Copy, without any change, the part of the items below that opens with the line containing "The width and height of the screenshot is (865, 660)." and closes with the line containing "coord(1068,53)", including both of those lines.

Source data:
--- BEGIN ---
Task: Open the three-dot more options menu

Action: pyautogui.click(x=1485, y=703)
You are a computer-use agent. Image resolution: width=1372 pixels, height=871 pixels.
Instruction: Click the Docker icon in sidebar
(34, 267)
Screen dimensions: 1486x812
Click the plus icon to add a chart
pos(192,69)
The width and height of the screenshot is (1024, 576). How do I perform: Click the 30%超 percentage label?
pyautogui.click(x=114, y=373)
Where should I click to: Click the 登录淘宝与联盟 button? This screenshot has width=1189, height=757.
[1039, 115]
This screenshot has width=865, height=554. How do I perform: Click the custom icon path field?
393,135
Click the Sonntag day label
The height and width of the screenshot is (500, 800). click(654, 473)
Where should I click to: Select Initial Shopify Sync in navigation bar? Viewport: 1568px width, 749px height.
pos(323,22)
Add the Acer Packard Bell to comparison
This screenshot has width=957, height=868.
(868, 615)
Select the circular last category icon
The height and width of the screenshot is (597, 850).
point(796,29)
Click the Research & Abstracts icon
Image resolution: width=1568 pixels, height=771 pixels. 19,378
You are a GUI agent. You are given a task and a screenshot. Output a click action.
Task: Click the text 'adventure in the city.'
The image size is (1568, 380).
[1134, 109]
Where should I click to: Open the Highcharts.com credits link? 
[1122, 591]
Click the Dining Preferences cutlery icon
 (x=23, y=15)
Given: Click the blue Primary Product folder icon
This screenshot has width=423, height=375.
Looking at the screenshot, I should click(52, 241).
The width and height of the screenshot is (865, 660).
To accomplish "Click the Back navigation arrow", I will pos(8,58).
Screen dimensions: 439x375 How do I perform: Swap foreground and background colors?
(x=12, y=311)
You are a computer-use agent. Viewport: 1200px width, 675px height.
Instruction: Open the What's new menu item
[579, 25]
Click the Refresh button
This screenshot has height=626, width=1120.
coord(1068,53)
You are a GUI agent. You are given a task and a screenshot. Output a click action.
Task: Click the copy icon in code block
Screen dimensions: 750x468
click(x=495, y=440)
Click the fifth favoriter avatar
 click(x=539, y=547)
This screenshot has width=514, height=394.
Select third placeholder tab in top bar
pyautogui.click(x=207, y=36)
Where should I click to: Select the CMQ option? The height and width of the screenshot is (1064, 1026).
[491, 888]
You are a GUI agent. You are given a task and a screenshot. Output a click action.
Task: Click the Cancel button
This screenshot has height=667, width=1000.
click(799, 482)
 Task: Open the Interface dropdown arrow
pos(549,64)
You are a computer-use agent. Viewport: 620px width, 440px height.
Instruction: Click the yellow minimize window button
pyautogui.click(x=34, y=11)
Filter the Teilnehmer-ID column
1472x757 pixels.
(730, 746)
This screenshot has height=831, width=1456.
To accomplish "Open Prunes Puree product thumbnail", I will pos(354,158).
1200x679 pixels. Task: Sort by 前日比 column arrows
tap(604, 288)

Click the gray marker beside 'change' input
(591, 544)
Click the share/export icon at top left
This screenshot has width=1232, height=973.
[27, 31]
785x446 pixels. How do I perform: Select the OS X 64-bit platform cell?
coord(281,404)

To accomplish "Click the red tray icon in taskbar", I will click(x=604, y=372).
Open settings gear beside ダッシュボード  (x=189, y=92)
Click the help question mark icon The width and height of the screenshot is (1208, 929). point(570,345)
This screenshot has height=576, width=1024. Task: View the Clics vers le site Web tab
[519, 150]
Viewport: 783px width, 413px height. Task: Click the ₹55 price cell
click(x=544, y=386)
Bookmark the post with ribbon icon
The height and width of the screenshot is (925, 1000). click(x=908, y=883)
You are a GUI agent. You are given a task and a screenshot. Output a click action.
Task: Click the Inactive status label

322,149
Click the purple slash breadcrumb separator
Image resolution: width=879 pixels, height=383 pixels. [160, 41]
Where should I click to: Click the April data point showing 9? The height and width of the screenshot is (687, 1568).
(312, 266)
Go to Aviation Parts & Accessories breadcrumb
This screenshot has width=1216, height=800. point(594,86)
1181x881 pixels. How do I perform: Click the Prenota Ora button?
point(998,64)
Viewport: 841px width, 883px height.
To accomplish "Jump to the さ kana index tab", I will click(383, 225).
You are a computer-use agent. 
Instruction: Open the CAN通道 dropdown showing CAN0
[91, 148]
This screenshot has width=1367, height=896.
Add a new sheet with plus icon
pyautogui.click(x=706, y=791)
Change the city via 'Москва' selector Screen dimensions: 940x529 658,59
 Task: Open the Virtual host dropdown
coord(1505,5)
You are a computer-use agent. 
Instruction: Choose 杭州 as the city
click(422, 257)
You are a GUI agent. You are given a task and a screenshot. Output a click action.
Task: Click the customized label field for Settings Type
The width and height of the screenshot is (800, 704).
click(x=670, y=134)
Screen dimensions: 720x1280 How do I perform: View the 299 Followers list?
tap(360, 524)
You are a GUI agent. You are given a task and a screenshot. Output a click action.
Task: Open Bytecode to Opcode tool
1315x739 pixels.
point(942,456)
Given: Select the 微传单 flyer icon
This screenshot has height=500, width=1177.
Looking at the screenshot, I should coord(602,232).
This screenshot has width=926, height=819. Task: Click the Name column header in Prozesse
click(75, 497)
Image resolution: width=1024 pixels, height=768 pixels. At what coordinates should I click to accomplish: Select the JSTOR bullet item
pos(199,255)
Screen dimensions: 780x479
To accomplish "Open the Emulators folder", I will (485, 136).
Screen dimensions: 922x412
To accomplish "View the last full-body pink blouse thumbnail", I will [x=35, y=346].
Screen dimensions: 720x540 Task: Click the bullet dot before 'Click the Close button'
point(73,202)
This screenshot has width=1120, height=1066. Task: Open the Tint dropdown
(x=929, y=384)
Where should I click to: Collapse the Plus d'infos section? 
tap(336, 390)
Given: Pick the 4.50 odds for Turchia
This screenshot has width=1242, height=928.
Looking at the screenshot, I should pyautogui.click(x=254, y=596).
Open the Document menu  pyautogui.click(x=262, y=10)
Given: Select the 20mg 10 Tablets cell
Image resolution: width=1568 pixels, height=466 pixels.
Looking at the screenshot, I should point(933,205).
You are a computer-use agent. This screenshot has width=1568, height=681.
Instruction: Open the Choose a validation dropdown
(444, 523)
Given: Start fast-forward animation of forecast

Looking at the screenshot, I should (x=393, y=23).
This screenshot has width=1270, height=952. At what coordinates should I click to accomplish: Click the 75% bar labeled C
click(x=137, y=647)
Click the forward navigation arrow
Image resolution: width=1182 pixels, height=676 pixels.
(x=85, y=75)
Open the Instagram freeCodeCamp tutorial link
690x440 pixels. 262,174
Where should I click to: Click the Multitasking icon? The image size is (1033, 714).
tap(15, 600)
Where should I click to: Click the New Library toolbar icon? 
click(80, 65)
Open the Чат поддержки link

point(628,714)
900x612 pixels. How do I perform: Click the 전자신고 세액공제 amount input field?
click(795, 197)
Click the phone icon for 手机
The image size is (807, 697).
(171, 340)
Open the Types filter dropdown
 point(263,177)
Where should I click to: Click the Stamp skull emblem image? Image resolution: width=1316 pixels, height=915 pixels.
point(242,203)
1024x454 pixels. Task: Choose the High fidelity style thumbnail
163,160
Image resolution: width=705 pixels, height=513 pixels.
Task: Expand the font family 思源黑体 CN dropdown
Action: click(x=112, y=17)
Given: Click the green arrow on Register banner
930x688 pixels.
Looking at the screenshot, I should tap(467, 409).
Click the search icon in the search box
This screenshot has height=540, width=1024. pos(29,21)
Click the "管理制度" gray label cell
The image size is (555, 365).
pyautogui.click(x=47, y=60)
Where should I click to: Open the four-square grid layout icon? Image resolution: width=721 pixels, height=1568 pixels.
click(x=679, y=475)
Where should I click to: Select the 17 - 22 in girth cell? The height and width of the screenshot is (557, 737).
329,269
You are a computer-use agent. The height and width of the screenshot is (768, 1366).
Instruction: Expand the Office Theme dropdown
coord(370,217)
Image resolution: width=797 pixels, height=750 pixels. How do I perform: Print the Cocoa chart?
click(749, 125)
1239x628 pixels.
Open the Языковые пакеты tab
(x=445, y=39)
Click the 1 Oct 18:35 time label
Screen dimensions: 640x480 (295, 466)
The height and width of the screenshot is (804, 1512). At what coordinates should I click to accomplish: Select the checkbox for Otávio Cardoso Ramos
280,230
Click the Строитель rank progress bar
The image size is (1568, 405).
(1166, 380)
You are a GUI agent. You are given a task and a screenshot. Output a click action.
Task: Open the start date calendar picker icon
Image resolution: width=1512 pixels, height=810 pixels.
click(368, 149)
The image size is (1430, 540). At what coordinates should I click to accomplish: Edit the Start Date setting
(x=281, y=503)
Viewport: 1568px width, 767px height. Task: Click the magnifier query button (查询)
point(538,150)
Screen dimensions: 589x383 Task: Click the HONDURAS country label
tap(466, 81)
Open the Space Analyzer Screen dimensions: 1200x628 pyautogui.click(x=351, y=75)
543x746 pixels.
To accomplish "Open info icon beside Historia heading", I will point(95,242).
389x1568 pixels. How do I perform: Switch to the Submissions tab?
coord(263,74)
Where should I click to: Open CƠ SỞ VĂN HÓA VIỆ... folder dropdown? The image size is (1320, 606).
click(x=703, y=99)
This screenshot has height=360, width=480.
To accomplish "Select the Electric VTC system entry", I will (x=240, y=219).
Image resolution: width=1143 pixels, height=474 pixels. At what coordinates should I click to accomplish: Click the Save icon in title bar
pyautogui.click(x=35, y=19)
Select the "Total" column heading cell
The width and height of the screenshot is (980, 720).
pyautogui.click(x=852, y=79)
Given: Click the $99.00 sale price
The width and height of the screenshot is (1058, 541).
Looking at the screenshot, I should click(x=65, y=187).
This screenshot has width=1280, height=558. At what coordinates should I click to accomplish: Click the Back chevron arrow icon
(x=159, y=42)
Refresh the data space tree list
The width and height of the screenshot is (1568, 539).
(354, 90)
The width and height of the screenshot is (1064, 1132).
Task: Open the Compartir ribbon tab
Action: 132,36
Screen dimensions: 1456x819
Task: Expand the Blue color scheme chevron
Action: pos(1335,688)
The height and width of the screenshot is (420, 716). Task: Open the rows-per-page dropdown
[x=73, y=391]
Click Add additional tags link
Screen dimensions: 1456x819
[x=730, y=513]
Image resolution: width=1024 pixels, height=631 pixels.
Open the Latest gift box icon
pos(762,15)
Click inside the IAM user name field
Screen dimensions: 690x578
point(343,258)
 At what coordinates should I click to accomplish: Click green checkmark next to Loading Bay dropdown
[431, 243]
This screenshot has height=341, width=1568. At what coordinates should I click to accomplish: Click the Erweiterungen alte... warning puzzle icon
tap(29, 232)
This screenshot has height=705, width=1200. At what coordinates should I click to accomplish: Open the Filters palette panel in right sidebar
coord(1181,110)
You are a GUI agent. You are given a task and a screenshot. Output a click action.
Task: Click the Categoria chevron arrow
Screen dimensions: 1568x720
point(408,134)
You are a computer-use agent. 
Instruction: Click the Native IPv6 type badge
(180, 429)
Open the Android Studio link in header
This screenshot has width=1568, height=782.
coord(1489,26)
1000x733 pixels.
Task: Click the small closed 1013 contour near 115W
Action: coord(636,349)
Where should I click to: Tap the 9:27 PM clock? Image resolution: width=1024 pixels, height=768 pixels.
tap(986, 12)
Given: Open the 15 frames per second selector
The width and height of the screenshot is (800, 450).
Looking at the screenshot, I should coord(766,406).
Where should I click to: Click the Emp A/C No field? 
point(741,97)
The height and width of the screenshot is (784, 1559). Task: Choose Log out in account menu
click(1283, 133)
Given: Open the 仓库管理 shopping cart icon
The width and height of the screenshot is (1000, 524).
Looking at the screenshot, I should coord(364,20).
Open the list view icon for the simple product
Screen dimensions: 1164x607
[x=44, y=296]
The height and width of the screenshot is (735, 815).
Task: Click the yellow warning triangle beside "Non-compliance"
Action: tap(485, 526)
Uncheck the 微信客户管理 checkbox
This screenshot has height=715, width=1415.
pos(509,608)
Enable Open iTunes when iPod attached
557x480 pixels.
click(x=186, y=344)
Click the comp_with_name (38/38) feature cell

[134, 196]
--- END ---
[THE OUTPUT]:
The width and height of the screenshot is (865, 660).
To accomplish "Click the Back navigation arrow", I will pos(8,58).
Screen dimensions: 439x375 How do I perform: Swap foreground and background colors?
(x=12, y=311)
You are a computer-use agent. Viewport: 1200px width, 675px height.
Instruction: Open the What's new menu item
[579, 25]
Click the Refresh button
This screenshot has height=626, width=1120.
coord(1068,53)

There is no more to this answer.